Excellent explanation. I would add that the source of this overconfidence is not a mystery at all. Models for estimating Pr(f|e) are so ridiculously simplistic that a layperson would laugh us out if we explained them to her in plain English instead of formulas. For example, P(f|e) was sometimes defined as the probability that we can produce f from e by first applying a randomly chosen lexicon translation for each word of e, and then do a random local reordering of words. Here the whole responsibility of finding a random reordering that leads to a grammatical English sentence rests on the shoulders of Pr(e). It's almost like the translation model spits out a bag of words, and the language model has to assemble them into a chain of words. (The above simple example is far from being state of the art, but actual state of the art it is not that much more realistic either.)

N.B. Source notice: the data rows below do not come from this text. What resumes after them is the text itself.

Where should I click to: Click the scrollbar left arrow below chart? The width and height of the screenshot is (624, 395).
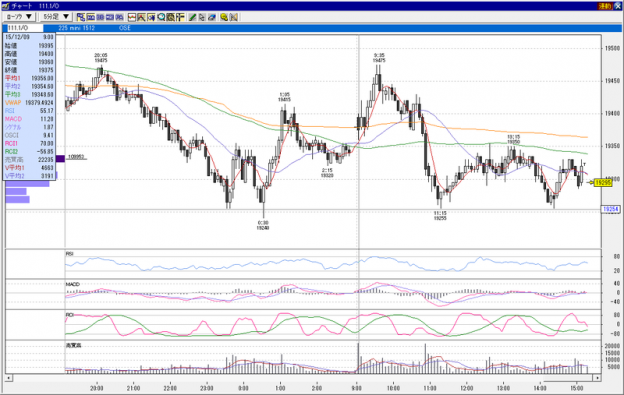click(8, 377)
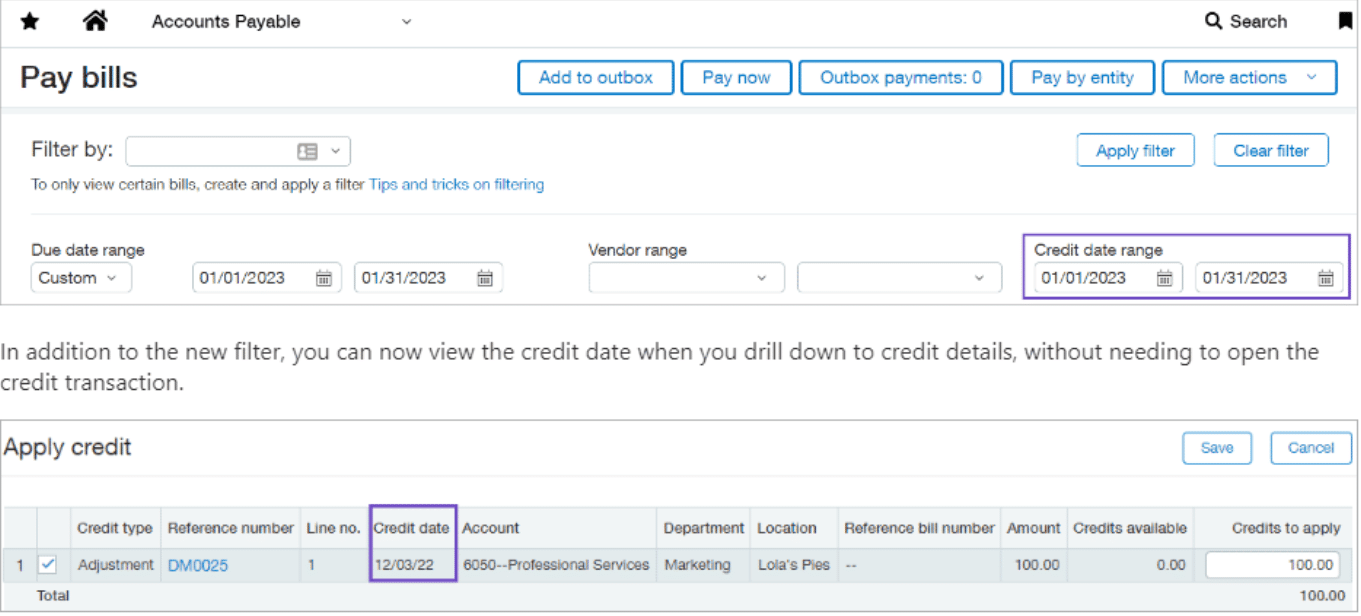Open Search with the magnifier icon
This screenshot has width=1361, height=616.
click(x=1213, y=20)
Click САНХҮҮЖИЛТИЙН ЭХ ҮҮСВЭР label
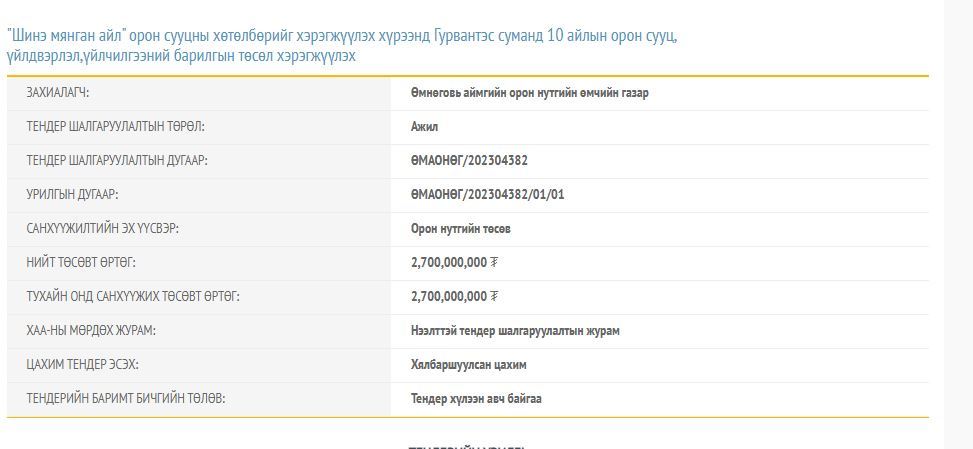Image resolution: width=973 pixels, height=449 pixels. (x=103, y=229)

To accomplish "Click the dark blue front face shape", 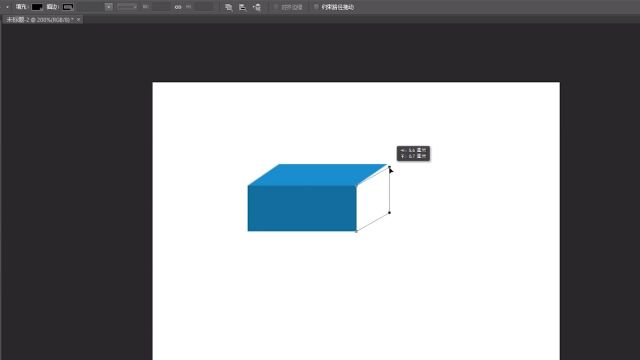I will pos(302,208).
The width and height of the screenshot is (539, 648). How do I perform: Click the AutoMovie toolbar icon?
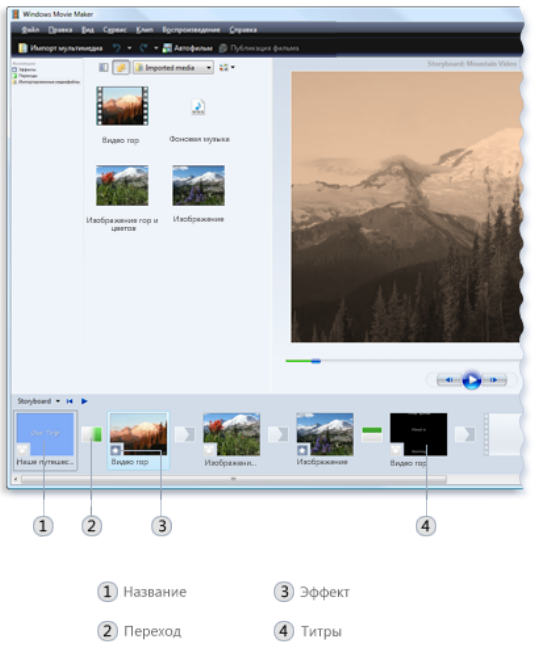tap(167, 48)
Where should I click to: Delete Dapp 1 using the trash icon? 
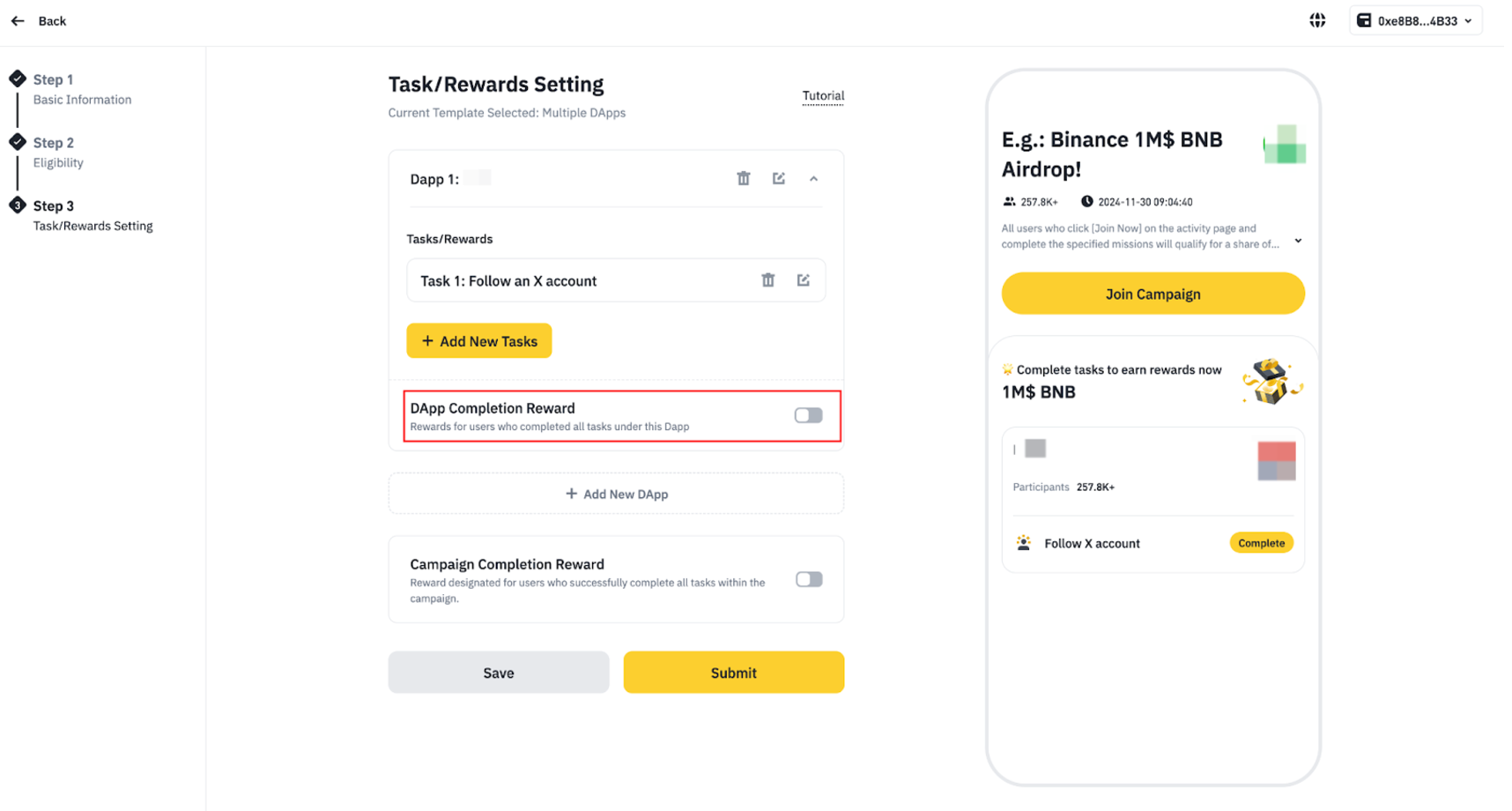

Bayes is optimal if you throw all your knowledge into the equation. That's practically infeasible, so this program throws away most of the data first, and then applies a heuristic to the remaining data. There's no guarantee that applying Bayes' Rule directly to the remaining data will outperform another heuristic, just that both would be outperformed by running the ideal version of Bayes (and including everything we know about grammar, among other missing data).
I don't follow. The heuristic isn't using any of the thrown-away data, its just using the same data they used Bayes on. That is to say, someone who had only the information that Norvig actually used would be able to apply Bayes using all their knowledge or they could use this heuristic with all their knowledge and the heuristic would come out better.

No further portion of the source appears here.